Partial string matches in structural pattern matching

This is a very crude proof of concept that can perform custom match logics in a match statement.

Usage example:

match Matcher('Hello, Python!'):
    case StartsWith('Goodbye'):
        print('Farewell')
    case Search(r'Hello, (.*)!') as m:
        print(f'Greetings to {m.match[1]}')

which prints:

Greetings to Python

The basic idea is to make the attribute specified by __match_args__ a dynamic property that returns an object with a custom equality test that performs the desired match logics.

import re

class MatcherBase:
    def __init__(self, string):
        self.string = string

    def __init_subclass__(cls):
        @property
        class matcher:
            __eq__ = cls.__eq__

            def __init__(self, instance):
                self.instance = instance
        setattr(cls, cls.__name__, matcher)
        cls.__match_args__ = cls.__name__,

class StartsWith(MatcherBase):
    def __eq__(self, pattern):
        return self.instance.string.startswith(pattern)

class Search(MatcherBase):
    def __eq__(self, pattern):
        self.instance.match = match = re.search(pattern, self.instance.string)
        return match

class Matcher(StartsWith, Search):
    pass

It still needs features such as support for regex flags, but for easier understanding of the core idea I’ll leave it as is for now.

11 Likes

Support for optional parameters such as regex flags is rather tricky because there’s no easy way to tell which attributes are specified in a class pattern and which are omitted.

But there’s actually a clue!
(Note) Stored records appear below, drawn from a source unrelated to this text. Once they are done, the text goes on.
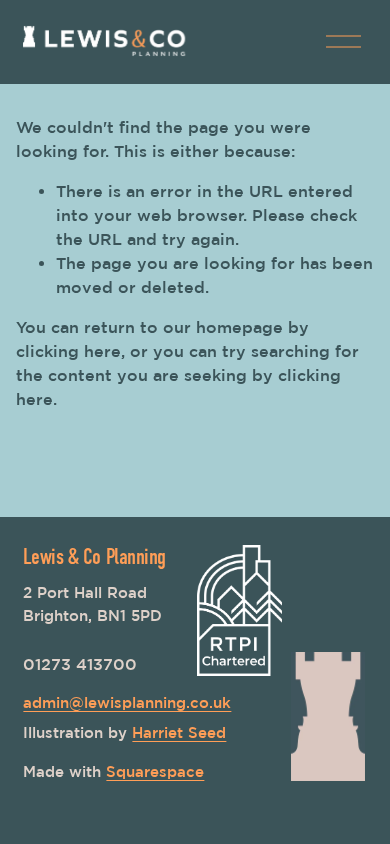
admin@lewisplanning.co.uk (127, 702)
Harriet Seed (179, 732)
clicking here (68, 351)
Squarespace (155, 771)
We can take advantage of the fact that only names of attributes specified in a class pattern are looked up in the class–those that aren’t specified are skipped–so we can keep track of the names of the attributes being looked up by adding them to a todo_args set of the Matcher instance when their properties are accessed.

Then when the equality tests of those attributes are performed one by one, don’t perform the desired match logics right away–collect the values of the specified attributes into an args dict of the Matcher instance and simply return True to make the match statement happy, until the judgment time, when it’s got all the attributes from the todo_args set necessary to perform the desired match logics with all the arguments ready:

class MatcherBase:
    def __init__(self, string):
        self.string = string
        self.args = {}
        self.todo_args = set()

    def __init_subclass__(cls):
        for arg in cls.__match_args__:
            @property
            class MatcherProperty:
                name = arg

                def __init__(self, matcher):
                    self.matcher = matcher
                    matcher.todo_args.add(self.name)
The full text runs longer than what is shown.